SEOUL (AP) – Iranian Revolutionary Guard armed forces stormed a South Korean tanker, forcing the ship to change course and travel to Iran, the ship’s owner said Tuesday, the latest maritime seizure by Tehran amid elevated tensions with the West over its nuclear program.
The military raid on MT Hankuk Chemi on Monday was at odds with Iranian statements that they had stopped the ship for contamination of the waters of the Persian Gulf and the Strait of Hormuz. Instead, it seemed that the Islamic Republic wanted to increase its power over Seoul ahead of negotiating billions of dollars in Iranian assets frozen in South Korean banks amid a US campaign of pressure against Iran.
When a spokesman for the Iranian government was asked about the seizure on Tuesday, he offered Tehrans clashed acknowledgment so far of a link to the frozen assets.

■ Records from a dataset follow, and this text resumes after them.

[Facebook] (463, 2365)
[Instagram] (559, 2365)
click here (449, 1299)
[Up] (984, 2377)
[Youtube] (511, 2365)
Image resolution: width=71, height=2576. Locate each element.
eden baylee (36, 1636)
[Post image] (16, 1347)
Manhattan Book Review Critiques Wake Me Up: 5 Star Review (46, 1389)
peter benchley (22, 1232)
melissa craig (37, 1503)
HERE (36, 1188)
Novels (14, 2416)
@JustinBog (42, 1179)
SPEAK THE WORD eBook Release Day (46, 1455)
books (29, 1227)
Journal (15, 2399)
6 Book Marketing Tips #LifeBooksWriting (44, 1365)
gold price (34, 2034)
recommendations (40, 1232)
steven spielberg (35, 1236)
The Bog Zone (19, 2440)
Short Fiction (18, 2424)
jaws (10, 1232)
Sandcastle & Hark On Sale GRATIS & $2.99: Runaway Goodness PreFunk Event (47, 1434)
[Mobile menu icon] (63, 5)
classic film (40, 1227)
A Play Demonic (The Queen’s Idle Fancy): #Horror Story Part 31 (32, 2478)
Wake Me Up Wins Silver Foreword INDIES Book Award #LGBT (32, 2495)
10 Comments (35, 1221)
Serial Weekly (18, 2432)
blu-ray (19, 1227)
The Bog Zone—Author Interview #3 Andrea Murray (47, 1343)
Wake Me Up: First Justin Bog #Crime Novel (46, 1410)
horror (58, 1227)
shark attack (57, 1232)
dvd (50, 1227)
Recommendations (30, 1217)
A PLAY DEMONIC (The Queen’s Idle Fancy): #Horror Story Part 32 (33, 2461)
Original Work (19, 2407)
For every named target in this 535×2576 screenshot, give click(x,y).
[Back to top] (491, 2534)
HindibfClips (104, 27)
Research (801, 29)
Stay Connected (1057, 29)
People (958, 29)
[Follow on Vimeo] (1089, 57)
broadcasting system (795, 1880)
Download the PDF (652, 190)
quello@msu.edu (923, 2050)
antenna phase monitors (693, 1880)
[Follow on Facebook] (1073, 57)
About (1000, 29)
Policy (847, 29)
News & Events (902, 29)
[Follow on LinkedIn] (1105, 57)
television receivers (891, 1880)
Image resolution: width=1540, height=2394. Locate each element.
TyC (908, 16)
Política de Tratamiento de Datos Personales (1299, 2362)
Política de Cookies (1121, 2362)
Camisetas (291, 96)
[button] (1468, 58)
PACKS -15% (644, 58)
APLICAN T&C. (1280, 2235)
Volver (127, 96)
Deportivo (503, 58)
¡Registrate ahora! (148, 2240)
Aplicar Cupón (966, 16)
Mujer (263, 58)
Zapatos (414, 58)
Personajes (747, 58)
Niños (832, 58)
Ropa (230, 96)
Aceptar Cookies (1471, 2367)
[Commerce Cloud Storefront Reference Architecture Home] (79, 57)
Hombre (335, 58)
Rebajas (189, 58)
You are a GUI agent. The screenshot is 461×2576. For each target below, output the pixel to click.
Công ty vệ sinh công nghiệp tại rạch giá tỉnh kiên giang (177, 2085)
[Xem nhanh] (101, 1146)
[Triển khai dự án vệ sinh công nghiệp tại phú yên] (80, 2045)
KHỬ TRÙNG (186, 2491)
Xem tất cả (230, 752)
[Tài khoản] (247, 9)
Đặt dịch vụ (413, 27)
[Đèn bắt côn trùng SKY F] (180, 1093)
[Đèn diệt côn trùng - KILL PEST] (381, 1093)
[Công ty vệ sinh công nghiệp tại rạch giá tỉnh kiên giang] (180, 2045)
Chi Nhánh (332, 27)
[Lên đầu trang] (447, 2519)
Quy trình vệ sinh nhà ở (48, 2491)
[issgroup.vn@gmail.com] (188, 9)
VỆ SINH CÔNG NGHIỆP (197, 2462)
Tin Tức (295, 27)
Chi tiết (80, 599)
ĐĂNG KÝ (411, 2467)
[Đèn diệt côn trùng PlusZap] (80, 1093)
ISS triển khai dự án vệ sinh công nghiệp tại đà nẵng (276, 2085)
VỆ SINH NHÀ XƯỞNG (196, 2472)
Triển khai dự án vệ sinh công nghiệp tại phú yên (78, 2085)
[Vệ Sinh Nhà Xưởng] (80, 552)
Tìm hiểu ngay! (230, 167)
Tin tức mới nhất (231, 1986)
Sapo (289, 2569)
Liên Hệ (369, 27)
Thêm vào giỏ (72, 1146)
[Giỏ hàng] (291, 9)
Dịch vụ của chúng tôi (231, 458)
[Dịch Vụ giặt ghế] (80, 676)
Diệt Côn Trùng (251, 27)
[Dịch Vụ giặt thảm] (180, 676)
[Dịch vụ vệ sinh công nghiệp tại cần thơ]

“If anyone is to be called a hostage-taker, it is the South Korean government that has taken our more than $ 7 billion hostage under a futile pretext,” said spokesman Ali Rabiei.
Iran also started enriching uranium to 20% on Monday, a small technical step away from a weapon quality level of 90%, in the underground Fordo facility. That move seemed aimed at putting pressure on the US in the closing days of President Donald Trump’s administration, which unilaterally withdrew from Tehran’s nuclear deal with world powers.
Later on Tuesday, comments from the head of Iran’s civilian nuclear program suggested that Tehran’s current production of uranium enriched to 20% for more than two years would not reach the levels needed for a nuclear weapon, potentially leaving time for negotiations under the President-elect Joe Biden.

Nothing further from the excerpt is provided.